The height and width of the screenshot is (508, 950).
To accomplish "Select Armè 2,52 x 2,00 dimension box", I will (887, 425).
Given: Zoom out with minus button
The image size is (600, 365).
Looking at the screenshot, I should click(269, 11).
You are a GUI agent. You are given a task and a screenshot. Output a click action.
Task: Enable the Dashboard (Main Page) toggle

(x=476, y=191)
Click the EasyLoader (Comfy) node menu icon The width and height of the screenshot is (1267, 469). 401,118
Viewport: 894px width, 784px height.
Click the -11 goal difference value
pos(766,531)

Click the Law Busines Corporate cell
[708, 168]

--

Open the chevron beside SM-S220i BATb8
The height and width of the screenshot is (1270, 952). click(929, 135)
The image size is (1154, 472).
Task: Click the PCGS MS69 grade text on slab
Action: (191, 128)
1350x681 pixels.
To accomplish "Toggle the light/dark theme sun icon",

* * *

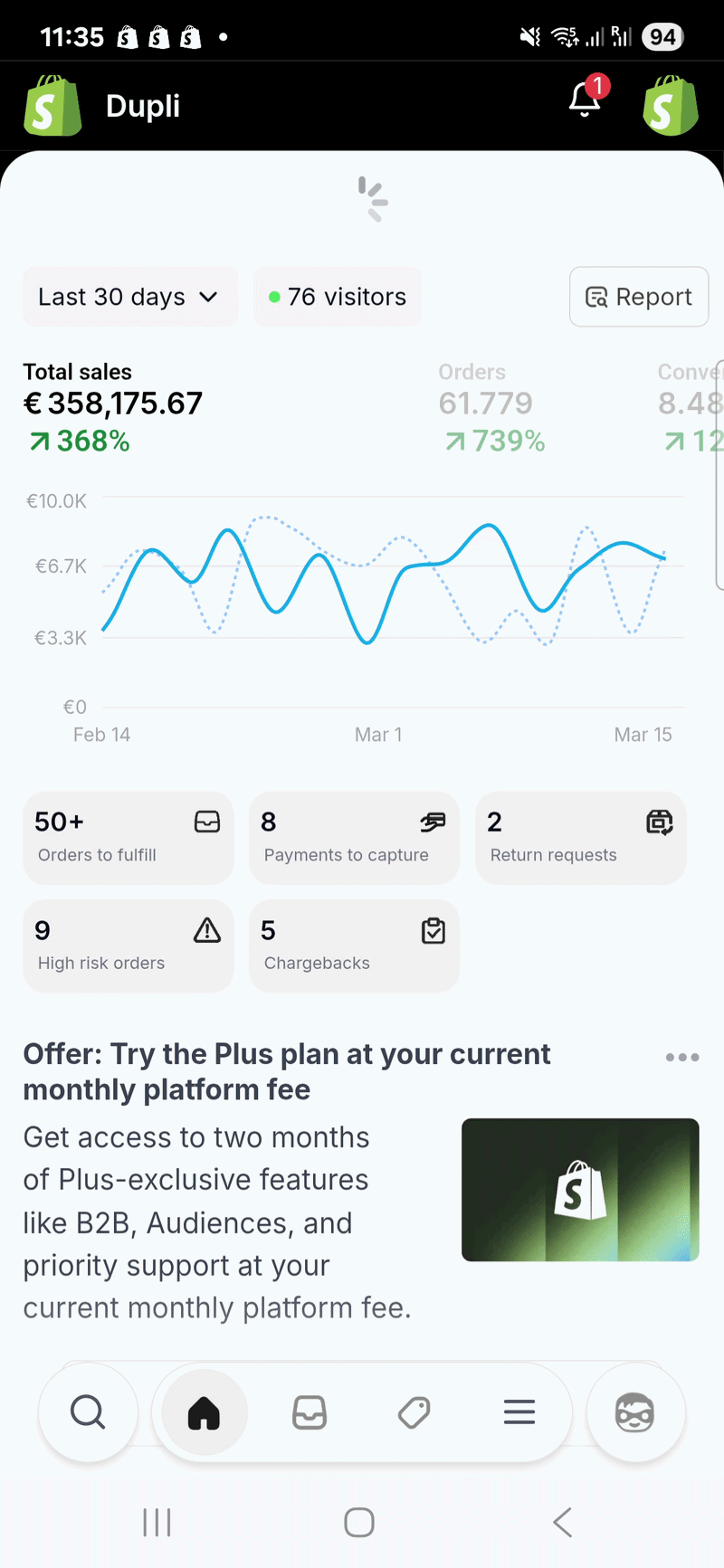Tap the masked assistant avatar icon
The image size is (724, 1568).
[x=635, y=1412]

▶ **What is expected**: Take the listing above and repeat exactly the lines from the one containing "You are a GUI" through the one containing "Click the EasyLoader", both included.

▶ **Response for this exercise**:
You are a GUI agent. You are given a task and a screenshot. Output a click action.
Task: Enable the Dashboard (Main Page) toggle

(x=476, y=191)
Click the EasyLoader (Comfy) node menu icon The width and height of the screenshot is (1267, 469). 401,118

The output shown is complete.